We now have duplication in the source editor only for:
* syntax highlighting
* hyperlinking [[WikiWords]]
* ability to hide cursor (when showing file browser or Focus is in log browser)
Currently only used in pong.love, but let's keep the bad merge that had
it broken since September from occurring again. To do that we'll be
consistent across forks on where globals are initialized.
I haven't appreciated the implications of main.lua for load order.
log.lua comes first just because it's shared by both the main app and
its 'source' editing environment. And it just so happens that source.lua
was loading after log.lua resulting in the pong.love breakage. Now let's
lean into that and enshrine that one should initialize log_render in
log.lua.
I'm a bit leery of going down this road:
- If there's a bug in how I render logs graphically that could be
extremely misleading. Perhaps this suggests that the code to log
things should be significantly simpler than the code that might be
debugged. If writing the debug helper requires all my smarts I'm not
smart enough to debug using the helper, etc. Given this idea, the fact
that I'm copying production code into the logging helper is
concerning.
- There's a question of what code it's ok for logging helpers to depend
on. This is an issue shared with tests. I often implicitly (and
without meaning to) assume the presence of some well-tested helpers
when writing tests. If those helpers ever break I can get into a
rabbit hole of debugging. This problem might be even more insidious
with logging helpers that will give me no indication when they break.

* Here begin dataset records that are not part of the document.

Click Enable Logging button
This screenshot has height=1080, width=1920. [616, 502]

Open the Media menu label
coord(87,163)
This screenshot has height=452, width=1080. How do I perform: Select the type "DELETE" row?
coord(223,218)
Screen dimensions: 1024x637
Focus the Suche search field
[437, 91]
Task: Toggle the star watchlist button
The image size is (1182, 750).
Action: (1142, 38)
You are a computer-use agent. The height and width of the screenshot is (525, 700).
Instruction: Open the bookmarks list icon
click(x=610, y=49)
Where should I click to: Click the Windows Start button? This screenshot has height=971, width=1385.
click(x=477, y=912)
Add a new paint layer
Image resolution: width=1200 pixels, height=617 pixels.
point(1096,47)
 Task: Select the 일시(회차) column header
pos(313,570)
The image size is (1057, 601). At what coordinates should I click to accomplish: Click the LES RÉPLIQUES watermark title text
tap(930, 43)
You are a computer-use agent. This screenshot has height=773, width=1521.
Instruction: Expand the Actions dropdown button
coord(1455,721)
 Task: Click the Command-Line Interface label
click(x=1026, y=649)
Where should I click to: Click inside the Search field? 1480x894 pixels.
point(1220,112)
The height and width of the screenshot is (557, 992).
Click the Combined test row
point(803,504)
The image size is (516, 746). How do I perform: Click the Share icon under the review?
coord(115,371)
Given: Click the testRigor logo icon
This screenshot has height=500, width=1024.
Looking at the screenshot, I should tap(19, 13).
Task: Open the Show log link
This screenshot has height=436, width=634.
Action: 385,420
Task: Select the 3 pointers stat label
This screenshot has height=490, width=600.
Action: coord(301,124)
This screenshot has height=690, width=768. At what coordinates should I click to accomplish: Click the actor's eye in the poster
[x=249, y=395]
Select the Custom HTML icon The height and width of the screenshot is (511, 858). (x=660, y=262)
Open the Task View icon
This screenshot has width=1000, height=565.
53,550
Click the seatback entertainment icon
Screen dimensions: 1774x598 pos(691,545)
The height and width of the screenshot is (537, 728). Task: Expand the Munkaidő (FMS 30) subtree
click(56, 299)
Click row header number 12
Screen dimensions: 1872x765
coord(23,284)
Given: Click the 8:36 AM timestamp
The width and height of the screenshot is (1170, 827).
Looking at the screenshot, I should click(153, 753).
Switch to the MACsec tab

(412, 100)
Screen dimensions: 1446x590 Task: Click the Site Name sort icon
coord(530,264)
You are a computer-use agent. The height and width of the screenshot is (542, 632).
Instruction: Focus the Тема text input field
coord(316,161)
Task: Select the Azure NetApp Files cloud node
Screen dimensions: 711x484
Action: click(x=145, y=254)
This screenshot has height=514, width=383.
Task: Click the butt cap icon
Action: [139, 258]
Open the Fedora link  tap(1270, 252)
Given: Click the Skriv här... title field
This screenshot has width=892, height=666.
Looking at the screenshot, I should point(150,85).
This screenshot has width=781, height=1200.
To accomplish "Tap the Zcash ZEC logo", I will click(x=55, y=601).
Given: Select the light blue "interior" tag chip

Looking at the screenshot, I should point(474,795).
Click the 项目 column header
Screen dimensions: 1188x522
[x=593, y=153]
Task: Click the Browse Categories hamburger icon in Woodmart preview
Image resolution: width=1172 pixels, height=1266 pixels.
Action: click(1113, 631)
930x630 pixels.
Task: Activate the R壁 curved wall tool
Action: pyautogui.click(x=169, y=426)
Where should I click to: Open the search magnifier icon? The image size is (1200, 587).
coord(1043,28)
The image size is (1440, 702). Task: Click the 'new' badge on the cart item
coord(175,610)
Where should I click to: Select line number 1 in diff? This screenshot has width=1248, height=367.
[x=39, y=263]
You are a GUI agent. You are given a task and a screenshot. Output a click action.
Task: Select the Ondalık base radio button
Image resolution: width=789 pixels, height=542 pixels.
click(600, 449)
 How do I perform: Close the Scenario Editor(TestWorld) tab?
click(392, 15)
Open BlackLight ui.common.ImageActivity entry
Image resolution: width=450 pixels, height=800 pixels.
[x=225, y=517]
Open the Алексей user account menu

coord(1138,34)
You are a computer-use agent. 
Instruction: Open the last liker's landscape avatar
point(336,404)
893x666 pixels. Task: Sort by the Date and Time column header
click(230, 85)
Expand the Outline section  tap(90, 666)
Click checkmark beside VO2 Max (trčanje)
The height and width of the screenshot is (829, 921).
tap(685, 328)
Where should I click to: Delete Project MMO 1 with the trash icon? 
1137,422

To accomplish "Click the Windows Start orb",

Still and all, it's cool to see menus in my logs. Let's see if it's
useful.
In the fullness of time, I'll want to remember previous file, type to
filter, etc. But for now just don't forget where you were. This is
helpful because I'm often working on either the run side or the source
side, and just starting out on the right side shaves off a lot of
keypresses.
I'm starting to edit the sources from within the app in ernest. First
question: why does the file navigation menu skip some files? These
prints answer the question.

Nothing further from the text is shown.